# <a name="the5PrinciplesOfStandardContainers" />The 5 principles of Standard Containers
Define a unit of software delivery called a Standard Container.
The goal of a Standard Container is to encapsulate a software component and all its dependencies in a format that is self-describing and portable, so that any compliant runtime can run it without extra dependencies, regardless of the underlying machine and the contents of the container.
The specification for Standard Containers defines:
1. configuration file formats
2. a set of standard operations
3. an execution environment.
A great analogy for this is the physical shipping container used by the transportation industry.
Shipping containers are a fundamental unit of delivery, they can be lifted, stacked, locked, loaded, unloaded and labelled.
Irrespective of their contents, by standardizing the container itself it allowed for a consistent, more streamlined and efficient set of processes to be defined.
For software Standard Containers offer similar functionality by being the fundamental, standardized, unit of delivery for a software package.
## <a name="standardOperations" />1. Standard operations
Standard Containers define a set of STANDARD OPERATIONS.
They can be created, started, and stopped using standard container tools; copied and snapshotted using standard filesystem tools; and downloaded and uploaded using standard network tools.
## <a name="contentAgnostic" />2. Content-agnostic
Standard Containers are CONTENT-AGNOSTIC: all standard operations have the same effect regardless of the contents.
They are started in the same way whether they contain a postgres database, a php application with its dependencies and application server, or Java build artifacts.
## <a name="infrastructureAgnostic" />3. Infrastructure-agnostic
Standard Containers are INFRASTRUCTURE-AGNOSTIC: they can be run in any OCI supported infrastructure.

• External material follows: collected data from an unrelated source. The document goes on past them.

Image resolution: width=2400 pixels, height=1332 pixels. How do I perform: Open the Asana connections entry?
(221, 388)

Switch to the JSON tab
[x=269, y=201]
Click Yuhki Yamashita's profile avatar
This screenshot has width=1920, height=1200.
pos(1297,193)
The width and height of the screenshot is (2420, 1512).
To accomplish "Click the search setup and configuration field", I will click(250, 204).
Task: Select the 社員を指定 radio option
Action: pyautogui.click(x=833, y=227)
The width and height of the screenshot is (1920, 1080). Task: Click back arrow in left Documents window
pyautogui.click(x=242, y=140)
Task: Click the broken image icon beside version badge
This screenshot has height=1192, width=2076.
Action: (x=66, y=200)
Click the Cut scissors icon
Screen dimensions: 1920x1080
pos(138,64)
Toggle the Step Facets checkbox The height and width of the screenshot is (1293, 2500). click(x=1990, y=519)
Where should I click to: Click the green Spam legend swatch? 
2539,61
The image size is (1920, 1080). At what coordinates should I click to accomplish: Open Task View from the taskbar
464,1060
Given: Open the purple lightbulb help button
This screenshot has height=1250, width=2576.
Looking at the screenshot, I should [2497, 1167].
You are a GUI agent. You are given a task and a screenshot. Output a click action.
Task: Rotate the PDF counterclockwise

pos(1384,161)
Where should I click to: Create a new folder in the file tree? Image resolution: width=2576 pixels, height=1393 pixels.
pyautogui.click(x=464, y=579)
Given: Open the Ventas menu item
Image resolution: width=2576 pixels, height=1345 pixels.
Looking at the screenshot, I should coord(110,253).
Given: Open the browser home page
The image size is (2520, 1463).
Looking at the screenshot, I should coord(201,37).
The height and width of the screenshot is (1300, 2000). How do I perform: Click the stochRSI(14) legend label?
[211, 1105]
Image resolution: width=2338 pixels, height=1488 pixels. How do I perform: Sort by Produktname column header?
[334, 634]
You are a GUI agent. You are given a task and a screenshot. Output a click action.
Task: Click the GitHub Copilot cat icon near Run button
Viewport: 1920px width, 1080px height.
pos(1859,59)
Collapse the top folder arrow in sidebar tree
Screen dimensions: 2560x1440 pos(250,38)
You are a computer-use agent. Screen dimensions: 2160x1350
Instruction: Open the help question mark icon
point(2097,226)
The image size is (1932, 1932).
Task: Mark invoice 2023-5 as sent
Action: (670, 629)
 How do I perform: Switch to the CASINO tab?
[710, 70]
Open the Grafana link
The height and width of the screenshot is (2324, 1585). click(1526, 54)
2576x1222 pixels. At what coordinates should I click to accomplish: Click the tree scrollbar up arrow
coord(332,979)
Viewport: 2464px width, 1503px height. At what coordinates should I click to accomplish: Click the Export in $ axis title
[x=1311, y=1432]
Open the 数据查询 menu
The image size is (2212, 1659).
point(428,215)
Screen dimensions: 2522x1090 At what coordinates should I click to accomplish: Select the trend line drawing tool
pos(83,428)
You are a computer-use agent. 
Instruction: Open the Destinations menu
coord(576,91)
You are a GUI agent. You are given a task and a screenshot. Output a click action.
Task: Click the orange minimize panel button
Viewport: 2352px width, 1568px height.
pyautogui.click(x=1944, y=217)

For example, a standard container can be bundled on a laptop, uploaded to cloud storage, downloaded, run and snapshotted by a build server at a fiber hotel in Virginia, uploaded to 10 staging servers in a home-made private cloud cluster, then sent to 30 production instances across 3 public cloud regions.
## <a name="designedForAutomation" />4. Designed for automation
Standard Containers are DESIGNED FOR AUTOMATION: because they offer the same standard operations regardless of content and infrastructure, Standard Containers, are extremely well-suited for automation.
In fact, you could say automation is their secret weapon.
Many things that once required time-consuming and error-prone human effort can now be programmed.
Before Standard Containers, by the time a software component ran in production, it had been individually built, configured, bundled, documented, patched, vendored, templated, tweaked and instrumented by 10 different people on 10 different computers.
Builds failed, libraries conflicted, mirrors crashed, post-it notes were lost, logs were misplaced, cluster updates were half-broken.
The process was slow, inefficient and cost a fortune - and was entirely different depending on the language and infrastructure provider.
## <a name="industrialGradeDelivery" />5. Industrial-grade delivery
Standard Containers make INDUSTRIAL-GRADE DELIVERY of software a reality.
Leveraging all of the properties listed above, Standard Containers are enabling large and small enterprises to streamline and automate their software delivery pipelines.
Whether it is in-house devOps flows, or external customer-based software delivery mechanisms, Standard Containers are changing the way the community thinks about software packaging and delivery.